Cerca de la barraca corría un pequeño río, encauzado entre árboles, lamiendo tallos y viejas raíces retorcidas. Podía llamarse Yavarí o Ingaraparaná o Porá o Yarobé. Podía tener cualquier nombre extraído de los rumores de la floresta, de las extrañas voces con que se entienden el vegetal, la fiera y el salvaje. Ese río va a engrosar otros, formando parte del sistema circulatorio de la selva, sanguíneo ramaje que riega puertos soñados en la manigua y cuyos nombres son agrandados por el deseo de encontrarlos: Contamana, Nauta, Iquitos, Manaos. y más allá, lejos, cuando todos los líquidos caminos son uno solo, cuando el gran río, el Amazonas, el más colmado y ancho de los ríos, se hunde en el Atlántico, y aún más allá, donde apunta la aguja de la brújula, fulge el nombre rutilante: Nueva York. Columbrando en sueños su resplandor encendido con una alegría de alto puntaje en la bolsa de valores, estaban los hombres en la noche de la manigua, extrayendo el caucho, en una voluntariosa lucha con el riesgo, esperando vivir.

De surcada por aquel pequeño río llegaron Cárpena y Jiménez, servidos por dos bogas, en un atardecer que amontonaba sobre los árboles pesadas nubes, sombras trémulas e inquietos vuelos de pájaros. Habían navegado en canoa desde el amanecer. Todo el día escucharon el monótono chapoteo de los remos accionados por los bogas, cetrinos indios de rictus bárbaro. Cárpena era un novato y Jiménez, con quien se reunió para cumplir la última etapa de su viaje, gozaba relatándole hazañas y acontecimientos. Empleaba un tono de bromista jactancia. De repente, se puso a hablar de las anacondas. ¡Cuidado! De un solo coletazo podían volcar la canoa. En el agua había caimanes. “Y por ahí ¿lo ve?, en esa zona viven los indios cashivos. Son indomables. Matan a la gente, la queman y beben las cenizas disueltas en masato.” Cárpena trataba de no mostrarse impresionado. Por último, Jiménez recomendó:

—Sobre todo, amigo, aquí hay que olvidarse de que uno tiene sentimientos. ¿Nobles, se dice? Ahí está don Floro; lo va a conocer: ése ya no tiene corazón.

Cuando la canoa, con el alegre impulso del arribo, hirió la arena de la orilla. Cárpena descansó, más que de estar encogido, de la charla de su compañero.

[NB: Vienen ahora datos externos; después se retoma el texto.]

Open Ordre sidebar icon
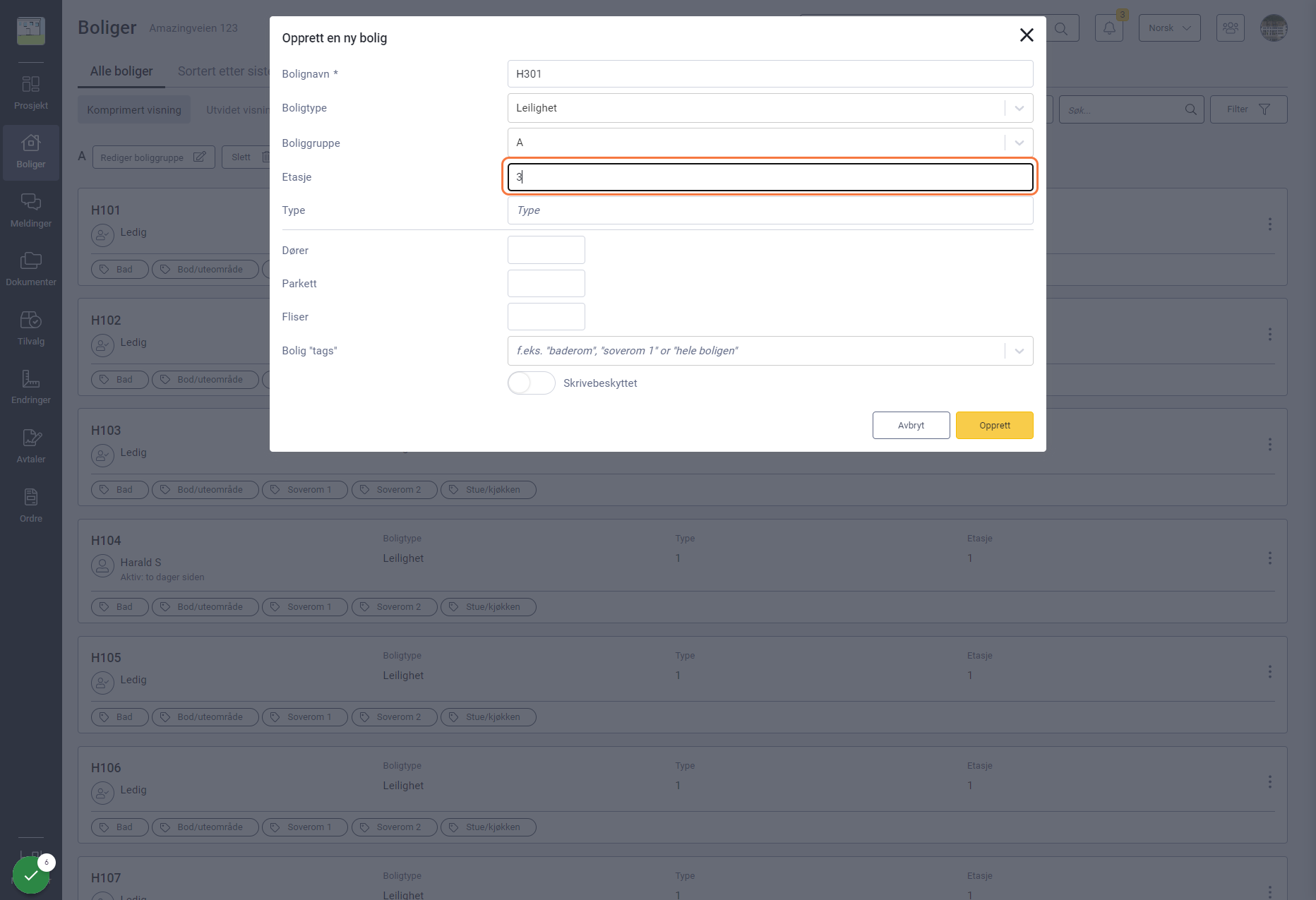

Los caucheros de la barraca los recibieron entre voces y abrazos alborozados. “¿Y qué hay por Iquitos?” “¿Traen balas?” “¡Ah, qué bien!” “¿Y conservas?” “¿No?” “¡Diantre, ya estamos hartos de mono!” “Echar atrás a los japoneses tomará tiempo.” “Habrá mercado para nuestro caucho.” “¡Duraznos al jugo!” “¡Al menos una lata!” “¿Usted es nuevo?” “Se le ve en la cara”. “Pasen, pasen a descansar…”.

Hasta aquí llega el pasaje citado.